Selected excerpt
----------------------------------------
Glass Walls


When is the last time you took a big chance, put a crazy idea out into the world, or did something nobody else around you was doing?

If you have to think for a moment before an answer pops into your head, this blog post is for you.

Nathan Kontny is a founder of two companies and the creator of the writing app Draft.

Shortly after releasing Draft, he was propositioned for an interview…

…by a ninth-grade student.

It was a simple proposition: Can he interview me over Skype or email for his blog. It would just be 5 questions. And he seemed to already have used my product: “Just used Draft. It is the coolest thing in the whole world. No more Google Docs for school projects. :)”

I’m not sure what you were like in ninth grade, but it never occurred to me that I was allowed to reach out to highly talented or skilled people to interview them and pick their brains.

That was a job for reporters and, you know, real journalists.

Glass Walls

Many of us spend our financial journeys enclosed by what I call glass walls.

These are perceived barriers to what we can do or accomplish.

Things like…

This isn’t to say that there aren’t real barriers to these pursuits, but often the biggest barrier is our own perception of how impossible the goal feels.
----------------------------------------
Records supplied
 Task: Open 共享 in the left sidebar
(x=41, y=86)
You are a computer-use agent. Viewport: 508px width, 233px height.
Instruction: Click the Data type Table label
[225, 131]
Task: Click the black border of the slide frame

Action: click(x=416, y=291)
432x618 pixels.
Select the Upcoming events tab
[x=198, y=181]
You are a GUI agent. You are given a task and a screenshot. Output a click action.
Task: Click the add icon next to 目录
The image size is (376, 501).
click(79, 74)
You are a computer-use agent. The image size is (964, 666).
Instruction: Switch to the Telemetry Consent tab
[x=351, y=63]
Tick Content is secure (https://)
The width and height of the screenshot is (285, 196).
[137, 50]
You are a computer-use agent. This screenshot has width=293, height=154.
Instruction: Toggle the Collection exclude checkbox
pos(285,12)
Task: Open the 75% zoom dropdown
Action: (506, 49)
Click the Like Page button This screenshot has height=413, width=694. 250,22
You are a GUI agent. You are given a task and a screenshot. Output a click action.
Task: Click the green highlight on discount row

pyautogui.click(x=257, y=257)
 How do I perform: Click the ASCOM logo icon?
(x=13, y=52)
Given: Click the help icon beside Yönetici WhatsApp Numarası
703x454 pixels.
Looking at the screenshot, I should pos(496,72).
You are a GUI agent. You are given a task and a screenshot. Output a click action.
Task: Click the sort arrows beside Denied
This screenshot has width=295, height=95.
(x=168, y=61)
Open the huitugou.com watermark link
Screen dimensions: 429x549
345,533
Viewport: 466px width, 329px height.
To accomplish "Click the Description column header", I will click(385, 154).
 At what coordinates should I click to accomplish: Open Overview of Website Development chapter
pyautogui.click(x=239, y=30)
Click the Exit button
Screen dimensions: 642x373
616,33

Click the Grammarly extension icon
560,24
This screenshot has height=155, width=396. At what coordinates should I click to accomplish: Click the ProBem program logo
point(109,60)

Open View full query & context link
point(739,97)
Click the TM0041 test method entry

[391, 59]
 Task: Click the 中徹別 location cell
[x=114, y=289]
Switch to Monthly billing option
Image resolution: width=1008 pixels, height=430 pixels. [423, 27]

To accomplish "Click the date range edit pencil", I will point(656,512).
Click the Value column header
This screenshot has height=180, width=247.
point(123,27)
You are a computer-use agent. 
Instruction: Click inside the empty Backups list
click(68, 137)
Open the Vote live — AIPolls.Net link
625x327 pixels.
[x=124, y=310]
----------------------------------------
Problem details
Write the next part of the blog post about glass walls, beginning right after its final sentence.

Response to the exercise
The secret to achieving a life that is different than our friends, colleagues, family, peers, or neighbors, is often simply doing things differently.

But that’s going to require recognizing which glass walls we’ve been bumping into, and how to break through them.

We may have to say no to things others say yes to.

We may have to attempt new things that those around us never would.

We may even have to reach out to people that we don’t feel like we’re allowed to reach out to.

Will it be uncomfortable?

Yep.

Will we get made fun of?

Probably.

Will we win any popularity contests for going against the grain?

Not at first.

But if all we want out of life is to be liked and never feel discomfort, then going with the crowd is probably our best bet.

Don’t raise our hand.

Don’t stick our neck out.

Don’t push back against anyone or anything.

We’ll be everyone’s favorite generic person whose name they can’t remember.

Shattering the Glass Walls

But if we’re looking for something different, there’s a different way to live.

Nathan Kontny again:

When I got my first job after college, I felt stuck. I used to be a Chemical Engineer who had fallen in love with making things on computers. And I was lucky enough to get a chance to work for a technology consulting company. But I didn’t get put into a position to make things on computers. I got put into a role where I was constantly taking meeting minutes and documenting requirements and test cases.

It sucked.

So I started sending emails to random people in the company. Not random people exactly. Random important people. I emailed partners. I’d email them new ideas I had that I thought [the company] could make money from. As I look back, they were crazy, half-baked ideas poorly thought out, and articulated even worse. But I got emails and phone calls back from these partners.

No one ever told me to stop.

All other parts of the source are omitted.